Reading passage –
##########
The conservatin of Pitt Rivers archaeological models from 1890’s

Part 4

Watch our conservation video:

An Aim Pilgrim Trust Conservation Project

This year, Salisbury Museum was awarded a grant from the AIM Pilgrim Trust Conservation Scheme to conserve the models. As these four models are so heavy and fragile, the Wiltshire Conservation Service moved some of its equipment to create an conservation laboatory at the museum and opened the doors to the public.

Conservation exhibition hall

At many museums there is only ever enough space to display a small proportion of the collection at any one time. These models are very large and although they provide a significant resource, they do take up a good deal of space within a gallery. To make the most of the gallery space, smaller examples of Pitt Rivers’ models have been on display.  By conserving these large models today, the Conservation Service will ensure that they will be protected and remain in good condition for the future.
##########
Source data –
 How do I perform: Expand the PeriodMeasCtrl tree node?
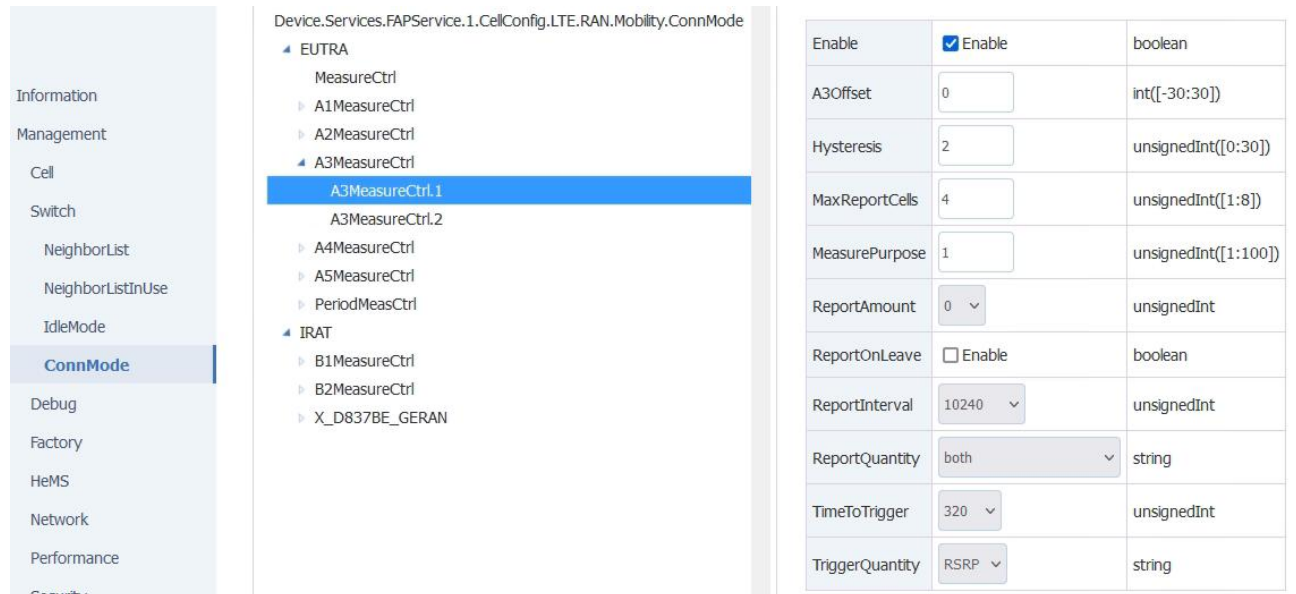[x=302, y=304]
##########
Written tasks –
- a) According to the Pitt Rivers models passage, which scheme awarded Salisbury Museum a grant to conserve the models?
- b) Decide whether each statement agrees with the Pitt Rivers models passage. (i) The conservation laboratory at the museum was kept closed to the public. (ii) Smaller examples of Pitt Rivers' models have been on display. (iii) Five models are being conserved.
The data plays no part in this exercise.

Outputs in order –
- a) The AIM Pilgrim Trust Conservation Scheme

- b)
(i) No: "opened the doors to the public"
(ii) Yes: "smaller examples of Pitt Rivers’ models have been on display"
(iii) No: "these four models are so heavy and fragile"